Business
Recession-Proof Retailer Bucks the Trend
December 8, 2009 - 2:45 PM | by: David LewkowictA walk through any shopping center in America tells the story of a retail industry in trouble. Major markdowns before the holidays may spur consumers to spend, but for stores barely hanging on, it may not mean profits.
Amidst mixed sales news, for some, this economy represents opportunity.
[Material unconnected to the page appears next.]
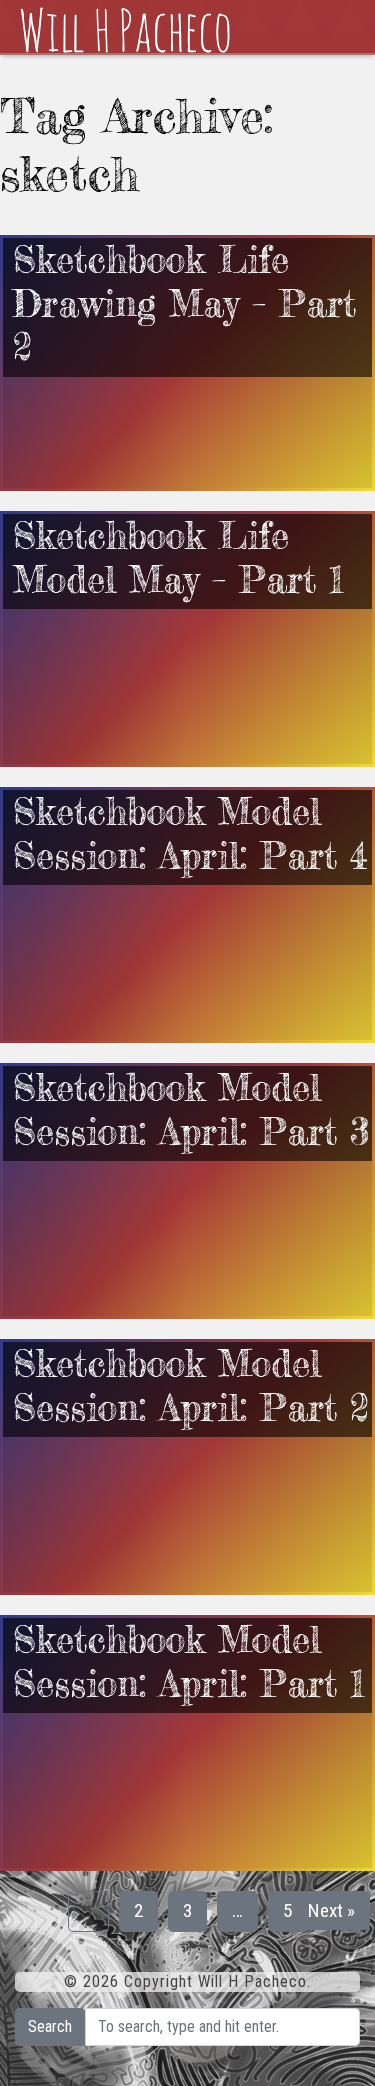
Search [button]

Aaron’s , Inc. is part of a segment of the retail industry bucking the trend and growing while others are suffering.
With nearly 1,700 stores in 48 states, Aaron’s hired approximately 650 employees in 2008 and 1,000 in 2009. The company opened 120 new stores in 2009 and has plans to open an additional 178.
U.S. News and World Report analyzed data on 140 companies to see which ones made gains since the recession started in 2007.
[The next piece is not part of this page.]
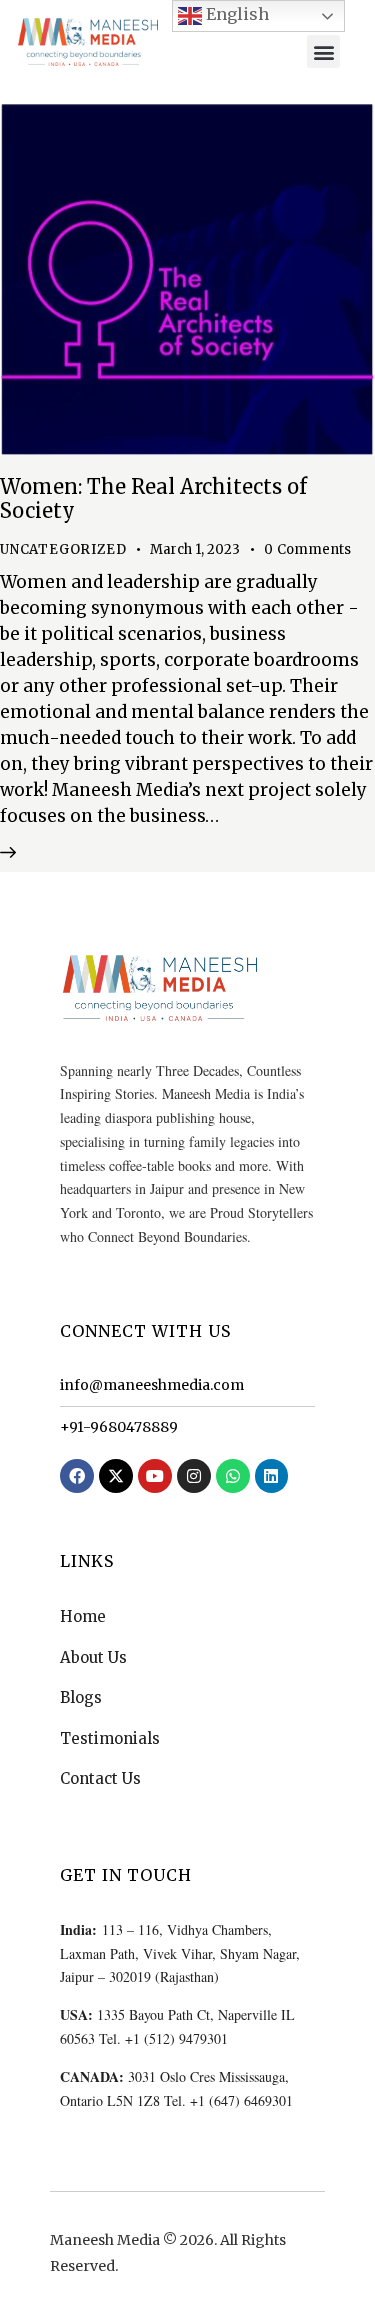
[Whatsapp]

Aaron’s, a lease to own furniture chain, ranked number one. Revenue growth and rising stock prices –proof that their business model positions them for success according company CEO Robin Loudermilk. “We offer a unique program that no one else in the country offers.”
U.S. News also identified Staples as a winner. Ranked ninth on their list, the office supply superstore expanded their Canadian presence by buying Corporate Express and added stores in the United States and Europe. The chain focused on copy and printing services to bolster in-store sales. The box-store also has one of the busiest web-sites in the world.
Rival Office Depot saw stock prices fall nearly 80% since December 2007 and the chain closed 118 stores.
Hot products also help. Amazon.com saw sales soar Cyber-Monday, garnering nearly 16% of online traffic and raking it #1 on the web according to Experian Hitwise – beating both Walmart and Target. The online only retailer also has one of the holiday season’s hottest items, the Kindle, a wireless electronic device that can hold a library’s worth of books. U.S. News placed Amazon number three on its list, citing strong sales and revenue growth.
O’Reilly Automotive also looked to a slumping economy as a path to opportunity. The auto parts retailer purchased 1,345 CSK Auto stores in 2008. With consumers holding on to aging vehicles longer, the company’s 3,300 outlets are well-positioned to meet the needs of consumers who want to fix their vehicle instead of replacing one. The company also benefits from the closure of thousands of General Motors and Chrysler dealerships which also means the closure of service departments.